7267-8267. LISP Processing for AI Applications. (3). Fundamentals of LISP programming, symbolic processing, searching, goal reduction, matching, problems and problem spaces, problem solving methods, and AI applications.

7268-8268. Object-Oriented Data Engineering. (3). Design of hardware and software from a perspective of interacting objects that combine data and behavior; engineering data models, analysis and design processes, implementation, large engineering system issues, and reverse engineering; object-oriented database design for CASE, CAD/CAM, and related engineering database environments.

7273-8273. Modern Microprocessors. (3). Introduction to capabilities of state-of-the-art microprocessors and their supporting components.

7521-8521. Advanced Control System Engineering.(3). Cascade and feedback compensation; analysis and control of nonlinear systems; introduction to optimal techniques.

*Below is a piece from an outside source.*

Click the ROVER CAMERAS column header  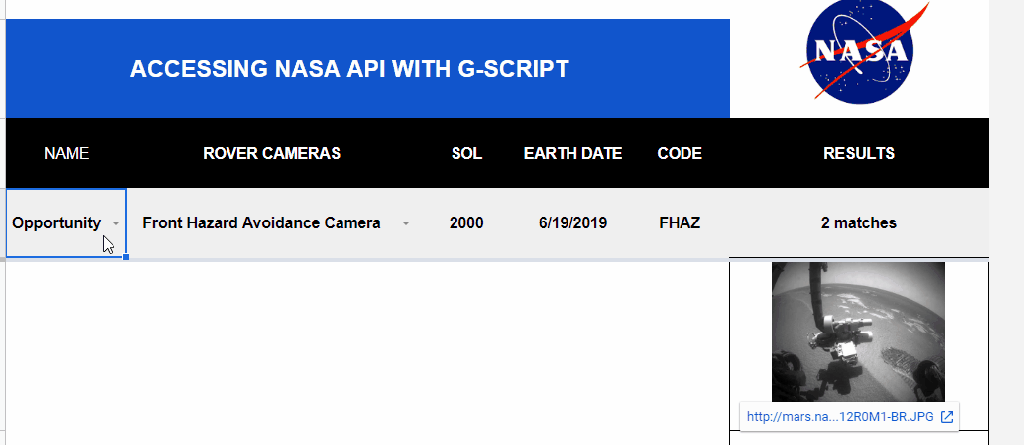coord(272,153)
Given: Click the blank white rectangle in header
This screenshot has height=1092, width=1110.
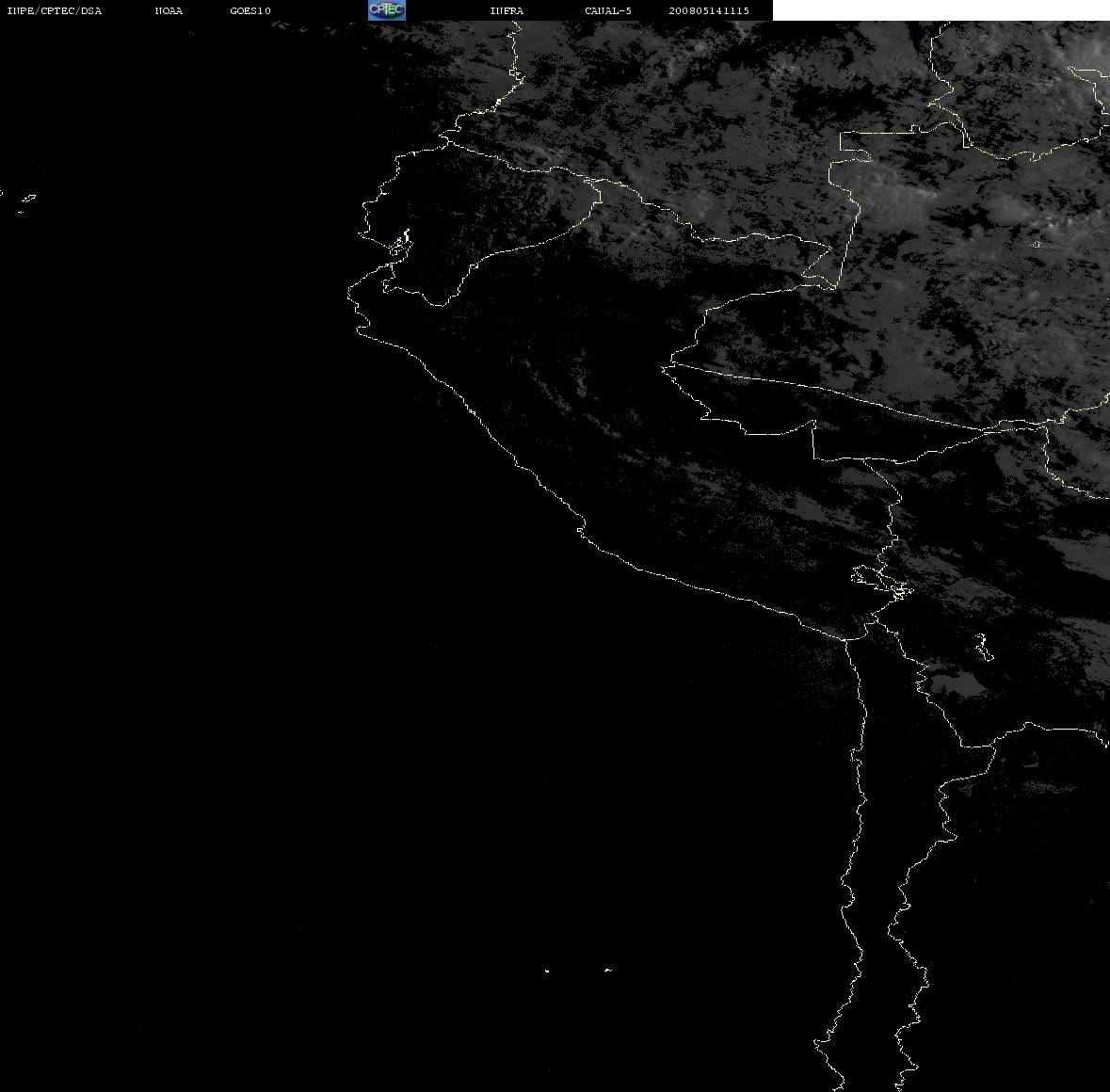Looking at the screenshot, I should pos(941,10).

PREREQUISITE: EECE 6251 or permission.

7522-8522. Stochastic and Adaptive Controls Theory. (3). Principles and applications of deterministic and statistical design; random processes in automatic control.

7523-8523. Theory of Optimal Control Systems. (3). State variable description of systems, maximum principle of Pontryagin, optimization of linear systems with quadratic performance measures, time and field optimal systems.

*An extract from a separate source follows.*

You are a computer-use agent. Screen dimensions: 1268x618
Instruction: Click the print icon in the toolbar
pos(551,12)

7524-8524. Parameter Estimation and Controls. (3). Principles of parameter estimation and application to systems engineering.

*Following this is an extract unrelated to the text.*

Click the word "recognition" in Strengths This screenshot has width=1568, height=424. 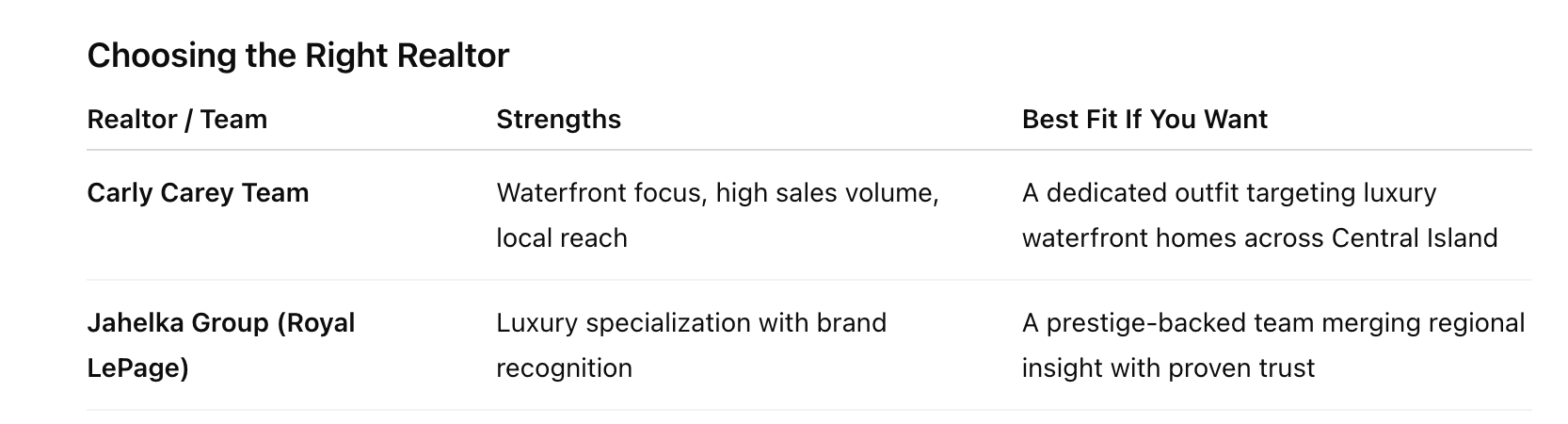[x=564, y=368]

7720-8720. Artificial Intelligence. (3). (Same as COMP 7720-8720). Central issues of artificial intelligence, including game playing, planning, machine learning, common-sense reasoning, perception and action; implementations in LISP. PREREQUISITE: EECE 6720.

7740-8740. Neural Networks. (3). (Same as COMP 7740-8740). Learning algorithms for multilayer perceptrons, least-mean squares, back-propagation and its variants, cascade-correlation, other supervised learning algorithms; unsupervised methods, including Hebbian, competitive and reinforcement learning; applications to associative memories, combinatorial optimization, component analysis, function approximation, pattern classification; theory of neurodynamics, including equilibrium, stability, and computational power.

7900-10–8900-10. Special Topics in Electrical Engineering. (1-3). Topics are varied and announced in online class listings.

‡7991-8991. Projects I. (1-3). Independent investigation of a problem selected in consultation with instructor; report required. Repeatable by permission.

‡7992-8992. Projects II. (1-3). Independent investigation of a problem selected in consultation with instructor; report required. Repeatable by permission.

†7996. Thesis. (1-12). Master’s thesis. Only six hours are applicable to the degree.

8990. Research Practicum. (6). Problem-solving research activities in engineering. Student assigned a project that is either being conducted currently by faculty member or one developed under supervision of faculty member. Whenever possible, project will be within student’s major field of study.

†9000. Dissertation. (1-12).

† Grades of S, U, or IP will be given.
‡Grades of A-F, or IP will be given.